Глава Росводресурсов Дмитрий Кириллов и вовсе сместил акцент: проблема Каспия — не Волга, а климат, рост испаряемости и, главное, экологическая безответственность самих прикаспийских стран. Он указал на казахстанский сектор как самый грязный в Каспии — спутники фиксируют там нефтяные пятна площадью в тысячи гектаров из-за деятельности консорциума North Caspian Operating Company (NCOC). Поднятые со дна 20 млн тонн грунта, массовая гибель тюленей и разрушение экосистем — вот истинные причины бедствия, а не «российские плотины». Молчание Кремля, таким образом, стало формой вежливого, но твердого игнорирования — как нелепой просьбы, так и языковой игры.
Ну, а прямо указать дикарям на то, что именно они загадили Каспий, Москва никогда не решится.
История с «Итилем» высветила глубинные трещины в евразийской дипломатии. Казахстан, столкнувшись с реальной экологической угрозой, вместо научного диалога или дружеской просьбы подал сигнал в духе «тюркского мира», чем мгновенно политизировал вопрос.
Россия, видя в этом угрозу своим цивилизационным символам, ответила вежливой, но холодной отстраненностью, переведя стрелки на нефтяные пятна у берегов Атырау. Азербайджан же, подыгрывая Астане в топонимической войне, лишь подтвердил, что воды Волги — уже не просто ресурс, а поле битвы нарративов. Как писал Репин, «в душе русского человека есть черта особого, скрытого героизма».

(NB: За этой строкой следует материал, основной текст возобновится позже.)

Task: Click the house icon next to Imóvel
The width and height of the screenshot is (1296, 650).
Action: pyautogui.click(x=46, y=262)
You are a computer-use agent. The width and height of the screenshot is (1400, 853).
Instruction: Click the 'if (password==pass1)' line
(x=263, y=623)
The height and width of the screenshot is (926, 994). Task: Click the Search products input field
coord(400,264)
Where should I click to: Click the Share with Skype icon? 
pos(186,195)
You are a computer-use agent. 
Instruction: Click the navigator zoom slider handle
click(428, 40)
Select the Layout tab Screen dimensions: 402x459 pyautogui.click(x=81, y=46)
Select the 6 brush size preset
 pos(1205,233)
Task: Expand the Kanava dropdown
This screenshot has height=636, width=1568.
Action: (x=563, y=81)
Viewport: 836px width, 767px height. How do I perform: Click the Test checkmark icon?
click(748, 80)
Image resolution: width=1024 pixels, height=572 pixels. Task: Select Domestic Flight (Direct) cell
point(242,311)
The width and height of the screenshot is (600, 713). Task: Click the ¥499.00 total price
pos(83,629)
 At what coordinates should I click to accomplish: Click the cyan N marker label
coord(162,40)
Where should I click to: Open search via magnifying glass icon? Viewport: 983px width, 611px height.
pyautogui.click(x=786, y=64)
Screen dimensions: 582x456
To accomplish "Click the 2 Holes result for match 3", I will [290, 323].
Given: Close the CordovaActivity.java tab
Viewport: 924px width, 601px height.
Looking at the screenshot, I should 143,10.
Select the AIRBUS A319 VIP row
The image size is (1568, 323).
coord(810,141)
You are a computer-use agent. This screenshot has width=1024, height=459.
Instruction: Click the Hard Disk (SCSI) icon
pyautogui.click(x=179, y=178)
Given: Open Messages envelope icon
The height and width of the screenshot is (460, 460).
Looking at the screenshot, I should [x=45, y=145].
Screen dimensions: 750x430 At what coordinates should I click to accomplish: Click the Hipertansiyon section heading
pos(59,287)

Москва, кажется, решила проявить его по-своему: не вступая в спор о словах, а безмолвно отстаивая право называть свои реки и города так, как диктует ее история. Время покажет, уйдет ли «Итиль» обратно в учебники археологии или станет первым камнем в новой стене непонимания.
Однако эта глупая московская черта «молчать» и подставлять под удар другую щеку, когда-нибудь сыграет с Россией злую шутку. Ведь с дикарями и нецивилизованными племенами разговор должен быть совсем другой. Этому стоит поучиться у тех же самых британцев, да и у сионистов.